THE PROBLEM: In these entries, tally the lines where "Click" occurs. Respond with only the count.

SOURCE MATERIAL:
-------------------------
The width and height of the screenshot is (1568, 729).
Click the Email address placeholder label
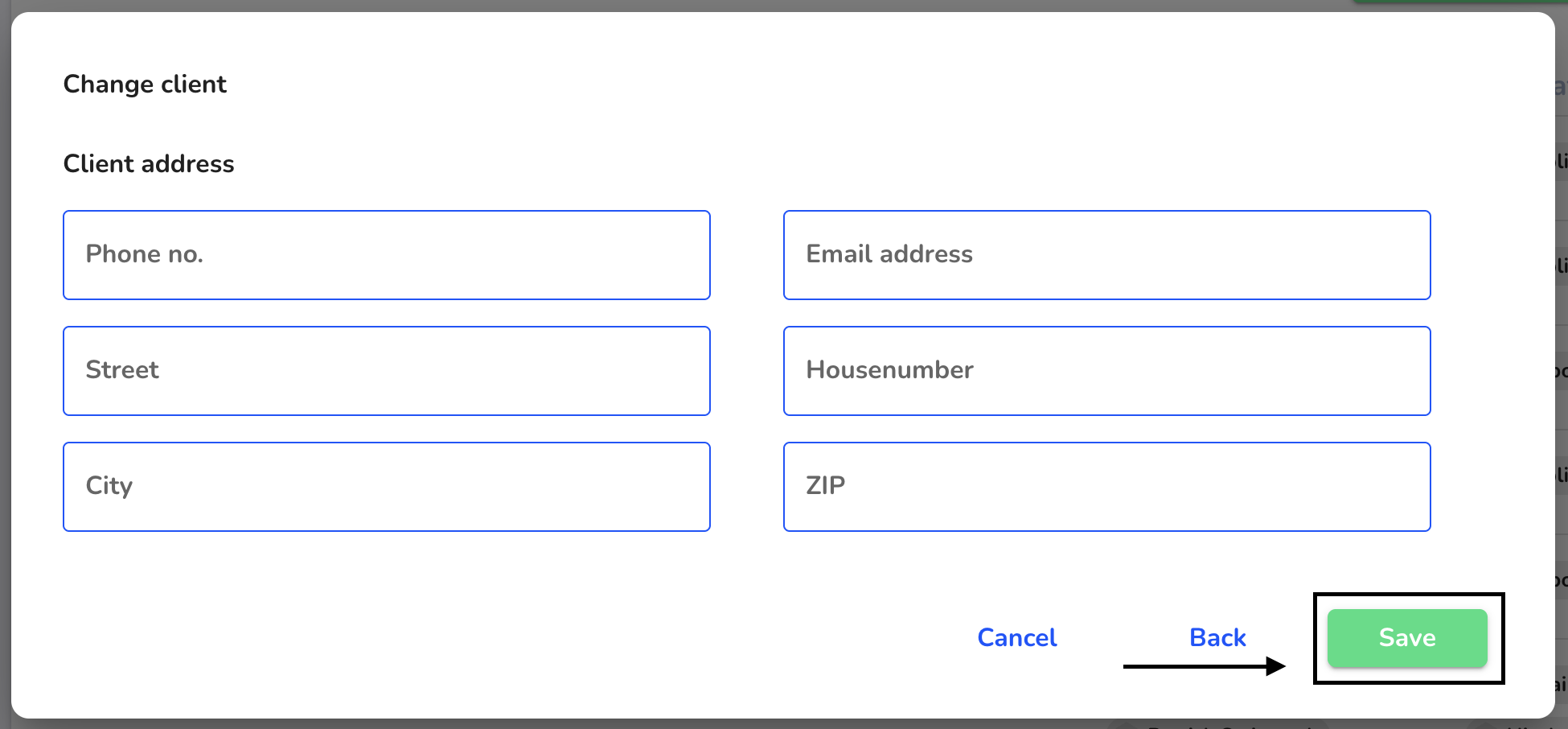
-------------------------
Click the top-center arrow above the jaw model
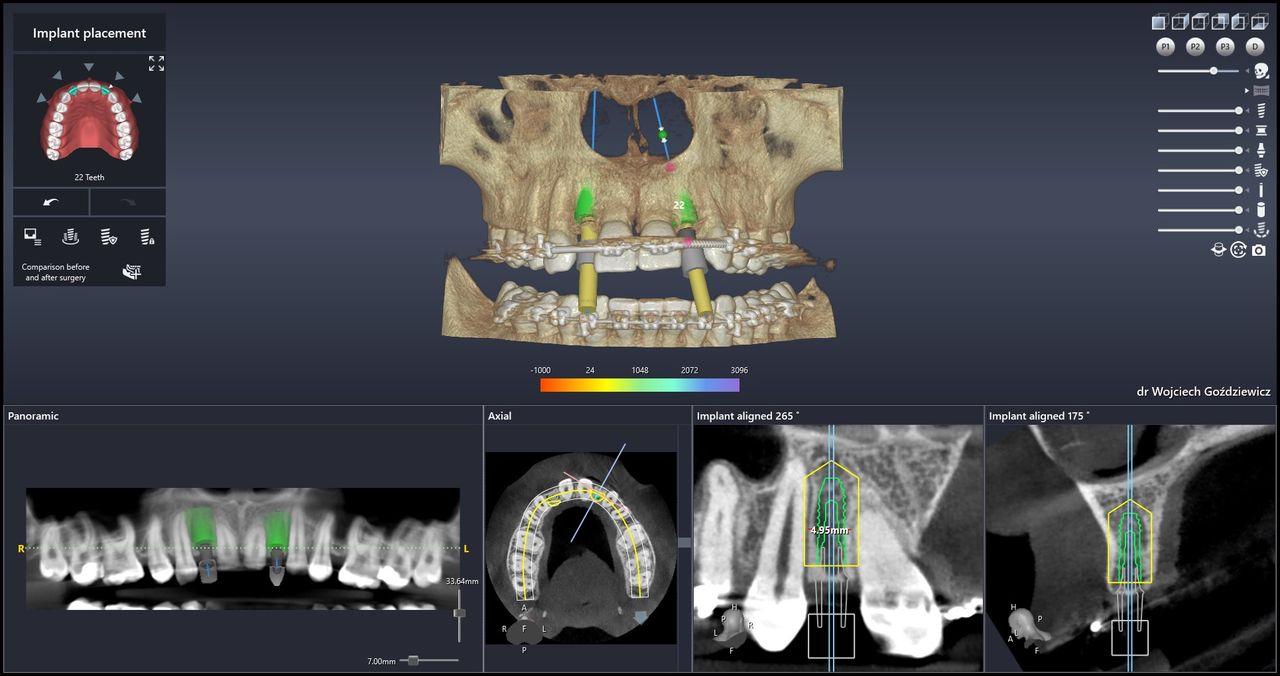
-------------------------
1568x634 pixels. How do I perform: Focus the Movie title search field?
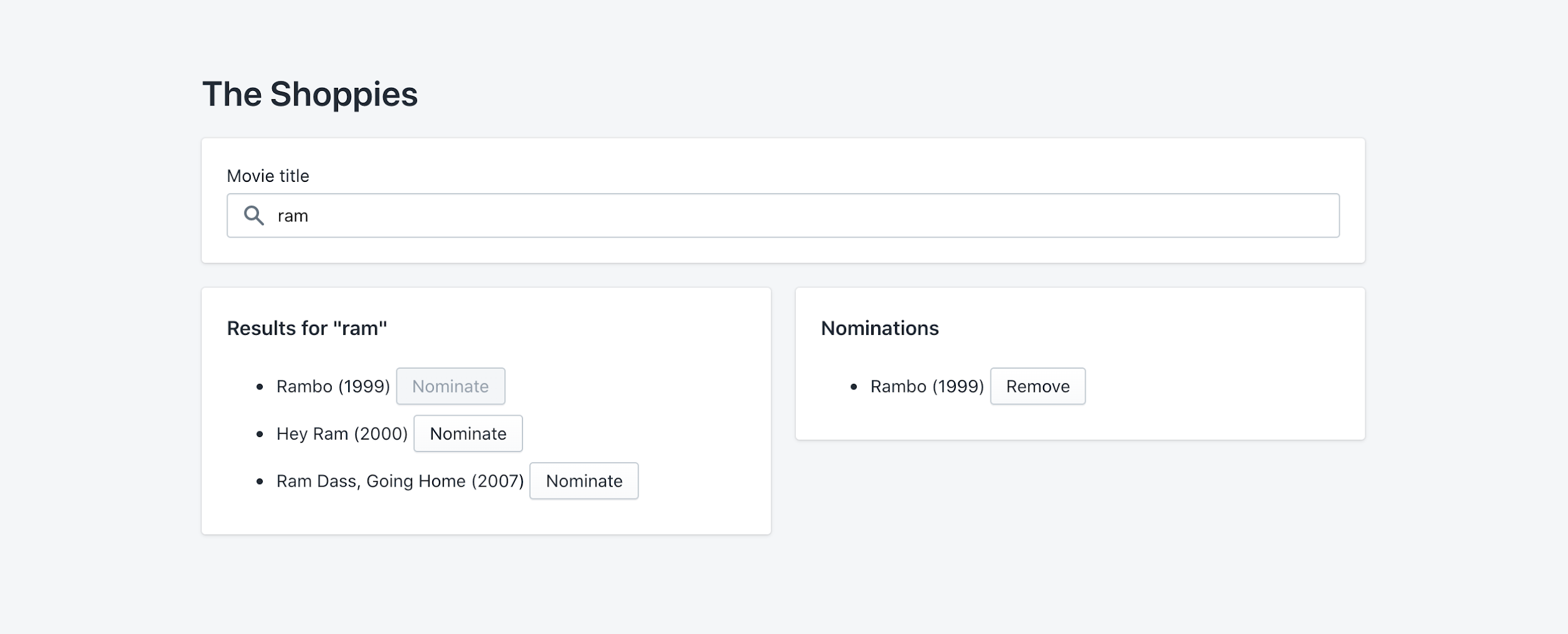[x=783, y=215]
-------------------------
EXPECTED OUTPUT: 2